The electrophoretic deflection of particles is also described in DE 41 27 405. Particles are moved in a resting liquid under the action of electrical traveling waves. When they pass electrophoresis electrodes during the movement, a separation takes place in accordance with the electrical properties of the particles. The same disadvantages result as in above-cited WO 98/10267.

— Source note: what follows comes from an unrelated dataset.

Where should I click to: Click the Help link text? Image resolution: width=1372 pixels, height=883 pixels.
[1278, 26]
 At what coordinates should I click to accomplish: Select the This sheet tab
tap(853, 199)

The combining of dielectrophoretic and electrophoretic field effects in the manipulation of particles in fluidic microsystems is also known. According to DE 195 00 683 particles suspended in liquid are held in an electrode arrangement that forms a closed field cage (potential well) when loaded with high-frequency alternating voltages by negative dielectrophoresis. In order to correct variations in position caused by thermal conditions, particles in the field cage are additionally shifted electrophoretically. The electrophoretic shifting takes place within the framework of a control circuit in accordance with the positional variations of the particle, that are determined, e.g., optically. The technology described in DE 195 00 683 is not suitable for particle separation since it constitutes a closed, stationary measuring system. Furthermore, the combination of dielectrophoresis and electrophoresis on the closed field cage is limited to relatively large individual particles. Disadvantages can result during the measuring, e.g., of macromolecules since in their case the action of negative dielectrophoresis is distinctly less than that of electrophoresis, so that an undesired accumulation of macromolecules on the electrodes can occur. Particle groups cannot be measured with this technique since all particles require their own correction movement. A separation of particles would also be rendered more difficult by a dipole-dipole effect (see T. Schnelle et al. in “Naturwissenschaften”, vol. 83, 1996, pp. 172-176), which furthers an aggregation of particles.

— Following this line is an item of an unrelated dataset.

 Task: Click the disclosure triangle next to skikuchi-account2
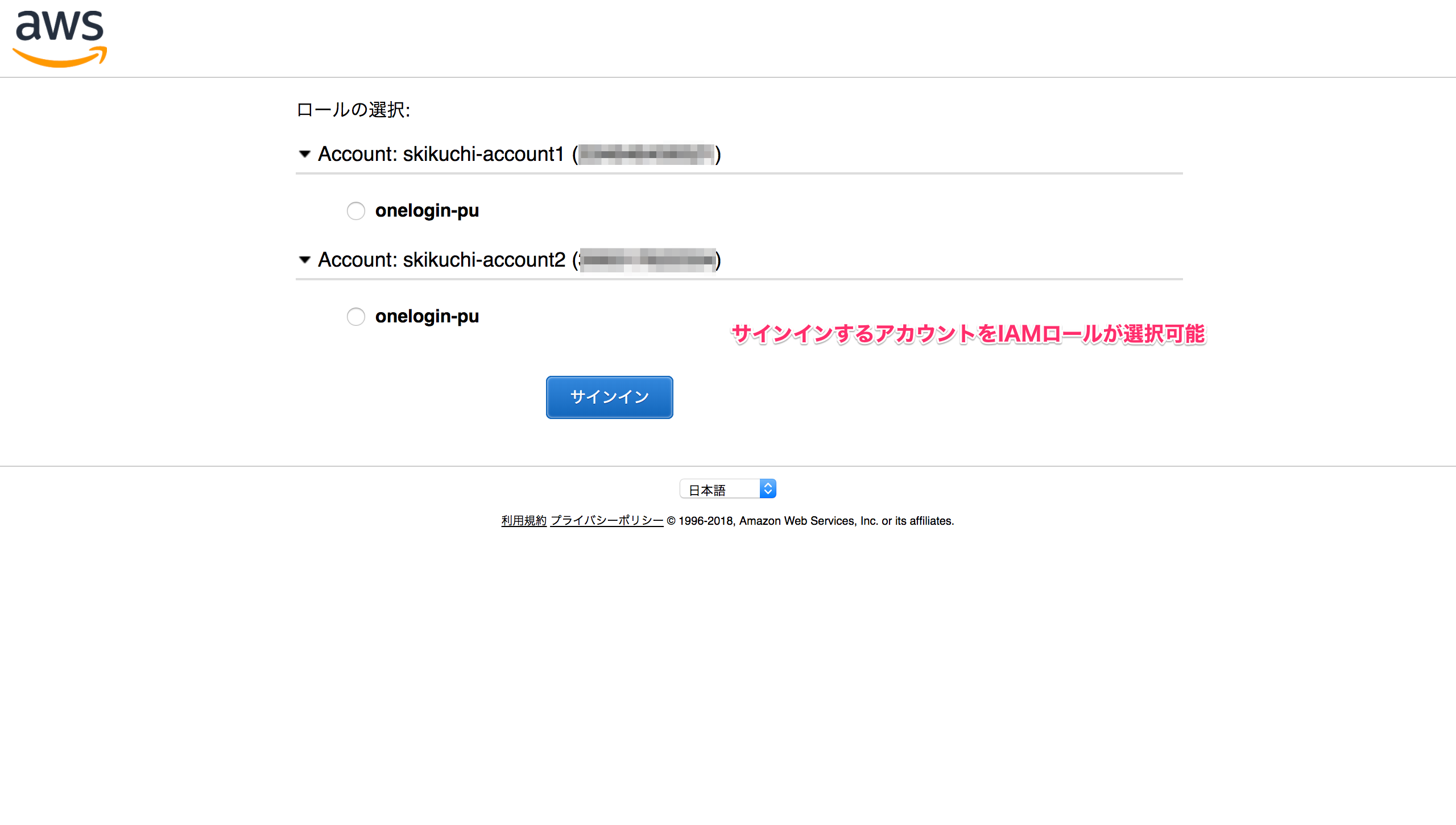(x=305, y=260)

DE 198 59 459 also teaches the combination of alternating and direct voltages in fluidic microsystems for the targeted fusion or poration of cells. The action of direct voltage on the fusion or poration is limited in this technique and a particle separation is not provided.
The publication of S. Fiedler et al. in “Anal. Chem.”, vol. 67, 1995, pp. 820-828 teaches generating temporary or local pH gradients that can be verified with fluorescent dyes by an optionally pulsed direct voltage control of microelectrodes in aqueous electrolyte solutions.

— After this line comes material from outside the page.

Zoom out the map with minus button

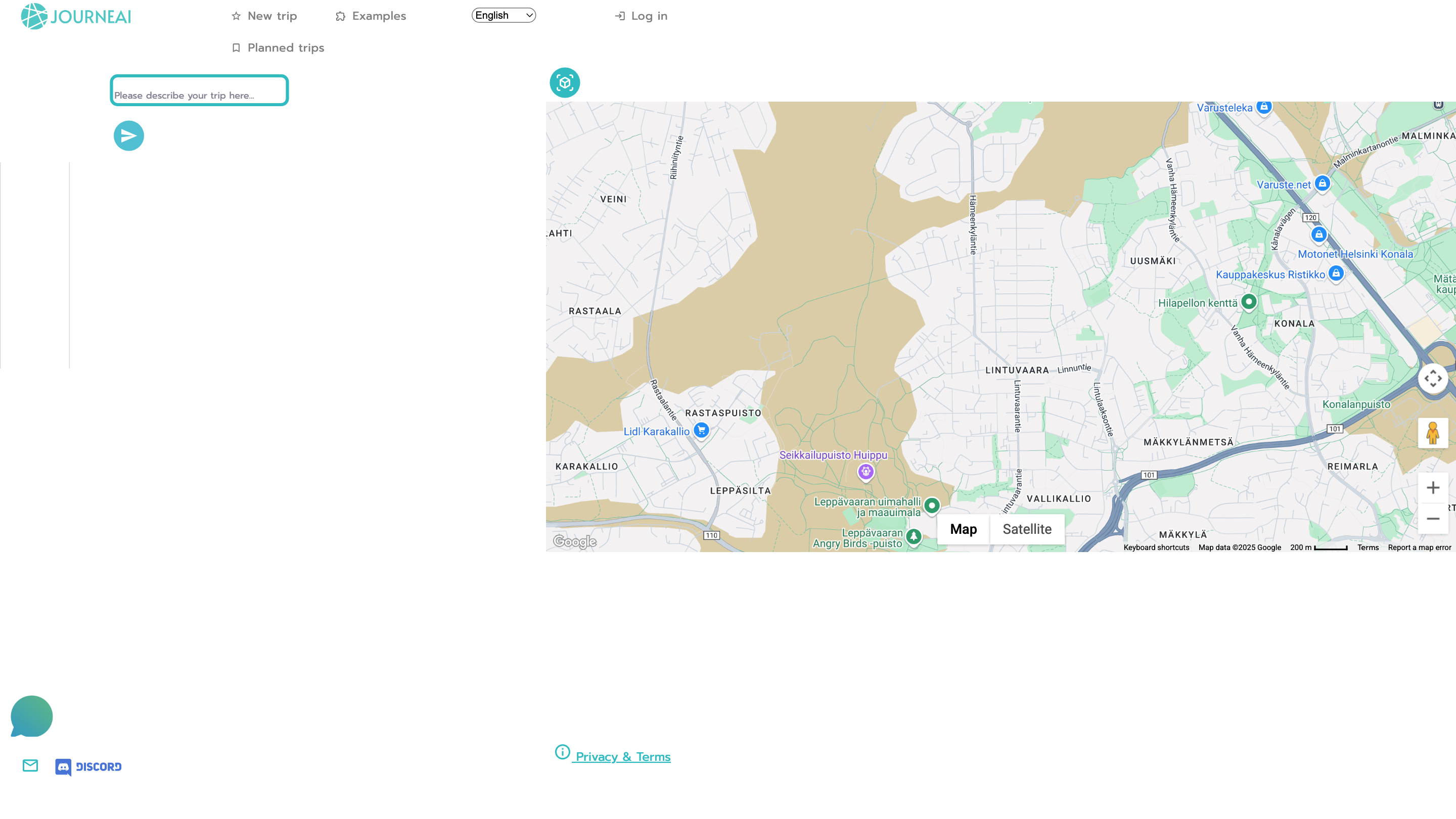pos(1432,518)
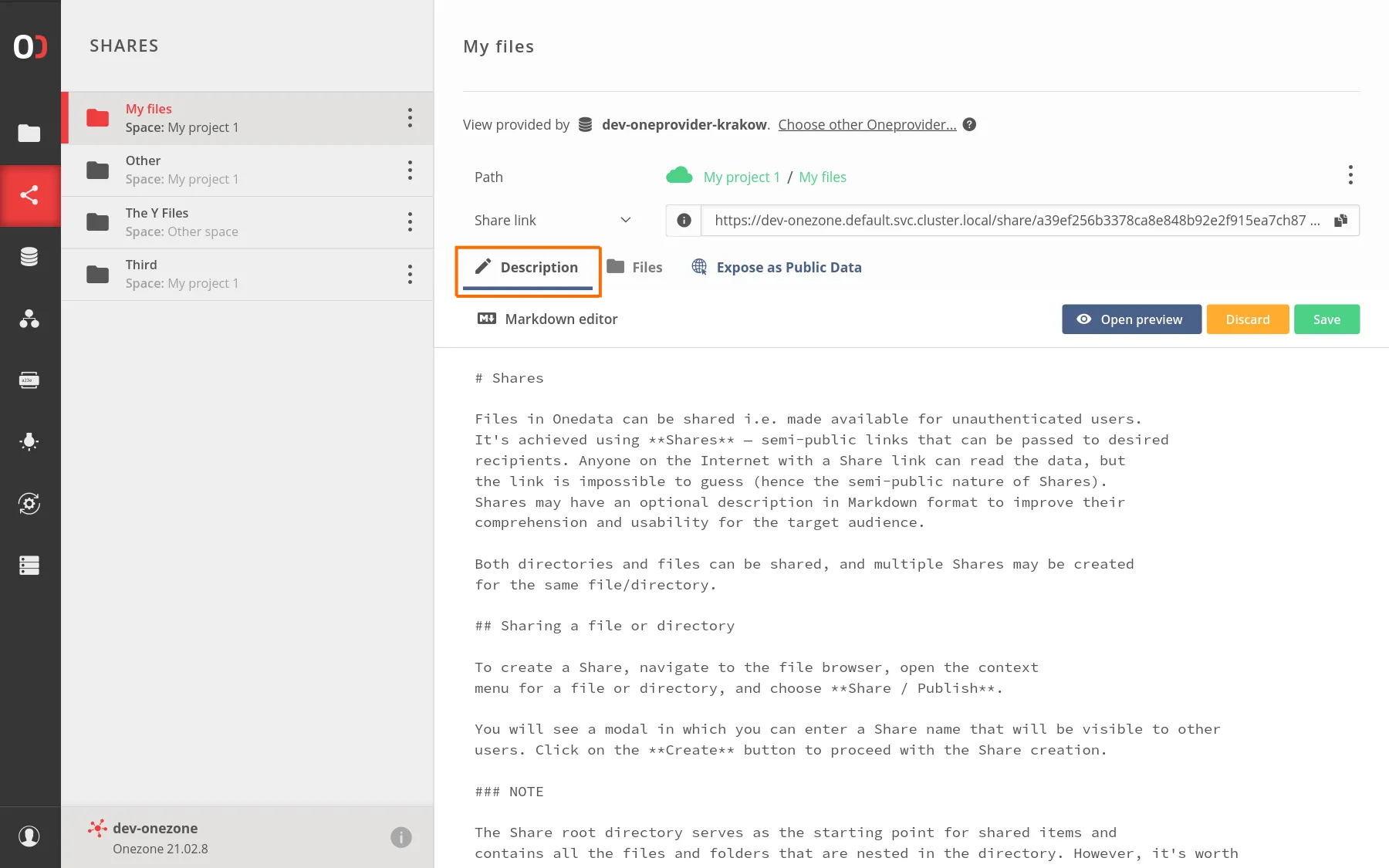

There is not only an interest in a separation of particle mixtures according to geometric (size, shape) or electrical properties (permittivity, conductivity) for pharmacological, analytical and biotechnological research but also according to other parameters such as, e.g., surface charges or charge-volume ratios. The occurrence of surface charges is described, e.g., by N. Arnold et al. in “J. Phys. Chem.”, vol. 91, 1987, pp. 5093-5098; L. Gorre-Talini et al. in “Phys. Rev. E” vol. 56, 1997, pp. 2025-2034; and Maier et al. in “Biophysical J.” vol. 73, 1997, pp. 1617-1626.
The object of the invention is to provide improved methods for the separation of particles in liquid flows in fluidic microsystems with which the disadvantages of conventional techniques are avoided. Methods in accordance with the invention should be characterized in particular by an expanded area of application for a plurality of different particles and by increased reliability in particle separation. The object of the invention is also to provide improved microsystems for the implementation of such processes, in particular improved microfluidic separating devices characterized by a simplified construction, great reliability, simplified control and a broad area of application for different types of particles.